Gerrit Smith was one of the most influential abolitionists of the nineteenth century, leveraging his wealth and power for the cause. After Smith’s father transferred all his property over to him, he became the wealthiest landowner in New York. Throughout the course of his life, Smith would go on to donate around $8 million, equivalent to around $800 million today, to anti-slavery initiatives.

Smith bought the freedom of countless enslaved individuals and provided them with land and money to start a new life. He financially supported many abolitionist newspapers, the most notable being Frederick Douglass’s North Star. He also opened his home in Peterboro, New York as a station on the Underground Railroad. He graduated to a larger stage when he helped found and fund the anti-slavery Liberty Party, and then in 1852 was elected to the U.S. House of Representatives.

Today, Pope Francis is using his influence to aid the fight against human trafficking. Pope Francis is using his platform to spark a more globally cohesive attack on modern slavery.
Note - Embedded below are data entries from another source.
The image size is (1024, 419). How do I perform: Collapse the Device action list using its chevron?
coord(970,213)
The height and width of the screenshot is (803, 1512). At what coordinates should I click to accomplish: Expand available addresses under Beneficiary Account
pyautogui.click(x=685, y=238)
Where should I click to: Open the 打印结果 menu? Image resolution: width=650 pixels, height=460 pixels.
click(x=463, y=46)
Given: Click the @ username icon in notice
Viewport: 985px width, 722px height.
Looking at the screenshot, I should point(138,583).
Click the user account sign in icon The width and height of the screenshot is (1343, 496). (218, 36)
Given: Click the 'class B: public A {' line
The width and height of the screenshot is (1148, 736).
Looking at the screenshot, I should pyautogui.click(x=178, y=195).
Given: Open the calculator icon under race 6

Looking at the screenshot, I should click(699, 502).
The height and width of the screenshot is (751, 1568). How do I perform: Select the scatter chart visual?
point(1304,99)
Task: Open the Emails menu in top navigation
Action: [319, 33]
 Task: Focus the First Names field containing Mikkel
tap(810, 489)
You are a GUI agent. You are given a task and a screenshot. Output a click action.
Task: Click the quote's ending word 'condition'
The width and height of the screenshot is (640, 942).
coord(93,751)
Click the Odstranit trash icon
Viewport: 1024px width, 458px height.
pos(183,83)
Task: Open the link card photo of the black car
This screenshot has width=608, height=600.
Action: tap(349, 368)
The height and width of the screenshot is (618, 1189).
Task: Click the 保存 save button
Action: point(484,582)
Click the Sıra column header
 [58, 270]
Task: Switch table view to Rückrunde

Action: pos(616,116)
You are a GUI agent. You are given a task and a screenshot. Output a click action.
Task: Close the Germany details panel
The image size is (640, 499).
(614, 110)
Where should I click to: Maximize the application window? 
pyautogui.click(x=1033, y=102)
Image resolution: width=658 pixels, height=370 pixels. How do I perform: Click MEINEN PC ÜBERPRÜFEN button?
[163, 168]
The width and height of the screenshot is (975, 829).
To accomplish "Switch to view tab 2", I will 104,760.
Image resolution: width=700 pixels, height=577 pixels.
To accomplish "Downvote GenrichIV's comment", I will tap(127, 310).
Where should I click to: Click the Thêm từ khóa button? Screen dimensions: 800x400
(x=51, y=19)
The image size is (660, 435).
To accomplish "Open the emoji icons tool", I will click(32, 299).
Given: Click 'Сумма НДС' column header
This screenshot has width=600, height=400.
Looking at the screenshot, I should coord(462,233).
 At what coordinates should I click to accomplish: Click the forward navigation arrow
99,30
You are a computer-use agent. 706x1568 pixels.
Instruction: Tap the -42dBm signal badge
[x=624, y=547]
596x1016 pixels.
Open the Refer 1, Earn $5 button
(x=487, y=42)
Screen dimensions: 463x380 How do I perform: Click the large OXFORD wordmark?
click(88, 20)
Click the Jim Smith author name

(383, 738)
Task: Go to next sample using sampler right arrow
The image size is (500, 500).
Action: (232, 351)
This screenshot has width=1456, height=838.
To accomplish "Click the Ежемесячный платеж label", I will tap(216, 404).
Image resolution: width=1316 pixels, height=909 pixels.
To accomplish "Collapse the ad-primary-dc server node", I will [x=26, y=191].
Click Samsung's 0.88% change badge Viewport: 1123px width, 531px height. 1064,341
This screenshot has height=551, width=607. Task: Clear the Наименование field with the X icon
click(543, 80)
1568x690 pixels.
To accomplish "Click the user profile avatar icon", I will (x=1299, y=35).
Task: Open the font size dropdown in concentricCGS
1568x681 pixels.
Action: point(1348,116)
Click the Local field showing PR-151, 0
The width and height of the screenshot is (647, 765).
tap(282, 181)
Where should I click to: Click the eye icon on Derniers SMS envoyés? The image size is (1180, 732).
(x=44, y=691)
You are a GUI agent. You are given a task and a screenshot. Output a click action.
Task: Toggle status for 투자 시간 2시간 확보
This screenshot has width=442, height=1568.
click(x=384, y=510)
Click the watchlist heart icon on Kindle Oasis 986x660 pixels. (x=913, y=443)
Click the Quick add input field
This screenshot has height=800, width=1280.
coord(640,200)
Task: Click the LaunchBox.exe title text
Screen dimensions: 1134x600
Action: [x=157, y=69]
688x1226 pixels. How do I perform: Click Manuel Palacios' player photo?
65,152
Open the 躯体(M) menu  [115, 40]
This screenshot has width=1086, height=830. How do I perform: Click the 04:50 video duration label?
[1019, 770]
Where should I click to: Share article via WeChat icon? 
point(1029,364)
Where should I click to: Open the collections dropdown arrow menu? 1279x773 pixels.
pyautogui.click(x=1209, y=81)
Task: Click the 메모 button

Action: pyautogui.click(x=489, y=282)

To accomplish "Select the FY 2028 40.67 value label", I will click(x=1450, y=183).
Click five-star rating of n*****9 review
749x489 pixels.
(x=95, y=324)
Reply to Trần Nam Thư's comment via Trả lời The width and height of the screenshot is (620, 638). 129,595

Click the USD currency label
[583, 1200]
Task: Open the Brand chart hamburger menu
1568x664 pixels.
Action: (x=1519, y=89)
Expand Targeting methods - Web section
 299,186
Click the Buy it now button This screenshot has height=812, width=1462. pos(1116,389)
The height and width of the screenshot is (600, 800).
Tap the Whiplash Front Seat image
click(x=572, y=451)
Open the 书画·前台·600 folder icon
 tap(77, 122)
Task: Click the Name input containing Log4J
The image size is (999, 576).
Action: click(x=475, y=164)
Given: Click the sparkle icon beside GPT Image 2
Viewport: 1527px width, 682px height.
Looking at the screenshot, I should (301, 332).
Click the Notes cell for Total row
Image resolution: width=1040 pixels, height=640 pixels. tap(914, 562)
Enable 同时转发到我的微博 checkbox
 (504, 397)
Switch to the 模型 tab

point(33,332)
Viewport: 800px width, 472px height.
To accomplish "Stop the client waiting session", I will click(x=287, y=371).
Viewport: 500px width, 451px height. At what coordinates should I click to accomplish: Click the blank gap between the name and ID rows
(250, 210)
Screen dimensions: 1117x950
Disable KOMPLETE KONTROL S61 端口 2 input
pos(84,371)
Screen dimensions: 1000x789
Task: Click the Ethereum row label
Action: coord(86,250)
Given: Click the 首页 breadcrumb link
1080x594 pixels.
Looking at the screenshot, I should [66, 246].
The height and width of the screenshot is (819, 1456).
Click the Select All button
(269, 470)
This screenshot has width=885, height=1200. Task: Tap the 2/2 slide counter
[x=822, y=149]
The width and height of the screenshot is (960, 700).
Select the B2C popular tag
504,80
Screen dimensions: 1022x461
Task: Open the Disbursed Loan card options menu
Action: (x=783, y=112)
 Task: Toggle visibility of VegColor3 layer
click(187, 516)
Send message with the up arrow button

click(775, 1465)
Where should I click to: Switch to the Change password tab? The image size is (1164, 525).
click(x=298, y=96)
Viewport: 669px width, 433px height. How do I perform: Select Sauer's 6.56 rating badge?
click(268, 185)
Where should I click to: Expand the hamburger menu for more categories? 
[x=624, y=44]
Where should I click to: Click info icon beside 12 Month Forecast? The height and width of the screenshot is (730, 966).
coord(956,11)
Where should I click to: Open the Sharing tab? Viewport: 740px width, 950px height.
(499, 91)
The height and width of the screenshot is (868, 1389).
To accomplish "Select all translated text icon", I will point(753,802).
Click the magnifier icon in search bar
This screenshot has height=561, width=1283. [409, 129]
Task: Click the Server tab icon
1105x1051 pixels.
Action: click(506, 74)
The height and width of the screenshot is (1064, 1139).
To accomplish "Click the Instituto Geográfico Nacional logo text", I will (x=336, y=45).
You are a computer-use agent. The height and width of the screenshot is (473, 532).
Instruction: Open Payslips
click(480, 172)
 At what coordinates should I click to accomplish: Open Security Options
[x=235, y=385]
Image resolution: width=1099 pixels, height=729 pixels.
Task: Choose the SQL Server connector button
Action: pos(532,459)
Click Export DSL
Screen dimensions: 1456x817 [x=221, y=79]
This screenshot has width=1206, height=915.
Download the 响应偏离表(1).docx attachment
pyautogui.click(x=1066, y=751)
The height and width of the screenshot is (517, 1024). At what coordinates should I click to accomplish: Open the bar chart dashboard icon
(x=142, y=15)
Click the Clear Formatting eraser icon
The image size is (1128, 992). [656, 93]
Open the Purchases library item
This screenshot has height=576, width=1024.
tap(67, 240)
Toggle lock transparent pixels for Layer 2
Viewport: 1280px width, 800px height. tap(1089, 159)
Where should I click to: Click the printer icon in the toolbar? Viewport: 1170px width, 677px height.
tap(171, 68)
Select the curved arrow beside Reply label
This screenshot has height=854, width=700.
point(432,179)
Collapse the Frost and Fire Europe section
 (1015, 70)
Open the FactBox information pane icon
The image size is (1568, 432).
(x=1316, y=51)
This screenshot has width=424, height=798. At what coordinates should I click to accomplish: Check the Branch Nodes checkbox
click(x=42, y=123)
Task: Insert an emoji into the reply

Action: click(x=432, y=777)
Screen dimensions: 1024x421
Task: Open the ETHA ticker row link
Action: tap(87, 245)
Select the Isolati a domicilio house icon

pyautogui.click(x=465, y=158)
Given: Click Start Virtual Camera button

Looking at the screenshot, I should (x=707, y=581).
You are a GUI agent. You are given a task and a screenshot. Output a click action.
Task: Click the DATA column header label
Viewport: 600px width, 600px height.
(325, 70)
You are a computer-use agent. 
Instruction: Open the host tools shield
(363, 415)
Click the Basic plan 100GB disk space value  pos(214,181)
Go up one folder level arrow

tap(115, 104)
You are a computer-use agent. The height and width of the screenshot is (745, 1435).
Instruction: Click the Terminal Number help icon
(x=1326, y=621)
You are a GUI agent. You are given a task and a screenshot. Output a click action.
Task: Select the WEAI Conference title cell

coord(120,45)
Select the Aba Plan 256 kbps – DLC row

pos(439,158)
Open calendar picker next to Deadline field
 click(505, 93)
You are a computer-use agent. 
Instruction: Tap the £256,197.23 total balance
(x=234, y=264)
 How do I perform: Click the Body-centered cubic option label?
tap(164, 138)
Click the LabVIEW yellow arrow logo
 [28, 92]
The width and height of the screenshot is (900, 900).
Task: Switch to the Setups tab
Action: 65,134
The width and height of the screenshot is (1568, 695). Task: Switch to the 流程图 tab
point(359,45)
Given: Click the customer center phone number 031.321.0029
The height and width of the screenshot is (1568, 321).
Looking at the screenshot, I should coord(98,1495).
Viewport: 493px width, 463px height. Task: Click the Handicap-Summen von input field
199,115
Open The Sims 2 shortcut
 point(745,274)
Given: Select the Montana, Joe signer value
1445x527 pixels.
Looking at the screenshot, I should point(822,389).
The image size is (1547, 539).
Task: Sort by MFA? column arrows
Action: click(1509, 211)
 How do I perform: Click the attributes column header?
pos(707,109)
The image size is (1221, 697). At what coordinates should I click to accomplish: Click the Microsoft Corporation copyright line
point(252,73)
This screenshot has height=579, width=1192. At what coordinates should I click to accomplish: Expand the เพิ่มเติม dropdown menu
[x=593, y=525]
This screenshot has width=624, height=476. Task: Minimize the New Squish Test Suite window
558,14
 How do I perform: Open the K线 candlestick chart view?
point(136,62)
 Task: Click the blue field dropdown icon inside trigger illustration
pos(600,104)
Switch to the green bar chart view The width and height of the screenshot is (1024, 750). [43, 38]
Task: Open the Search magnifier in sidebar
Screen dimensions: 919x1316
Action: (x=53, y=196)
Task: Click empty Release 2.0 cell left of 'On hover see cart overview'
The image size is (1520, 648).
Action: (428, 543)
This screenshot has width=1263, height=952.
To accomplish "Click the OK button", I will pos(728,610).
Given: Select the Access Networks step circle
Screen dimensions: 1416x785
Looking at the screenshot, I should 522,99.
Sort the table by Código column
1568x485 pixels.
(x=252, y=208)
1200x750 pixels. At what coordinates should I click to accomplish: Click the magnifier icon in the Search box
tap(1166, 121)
This week the Vatican hosted a workshop entitled, “Modern Slavery and Climate Change: the Commitment of the Cities.” This workshop invited world leaders to come together and discuss effective anti-trafficking initiatives. Human Rights First Bankrupt Slavery Campaign Ambassador, Mayor Bell, was one of the 60 mayors and government officials that was able to speak on this issue and pour insight on how to dismantle the business of trafficking.

While Smith and Pope Francis lived more than hundred years apart and acquired their influence from different sources, both promoted the battle against slavery. Now men and women from all sectors, business, government, and nonprofit, must follow the lead of both Smith and Pope Francis, and use their influence to end human trafficking.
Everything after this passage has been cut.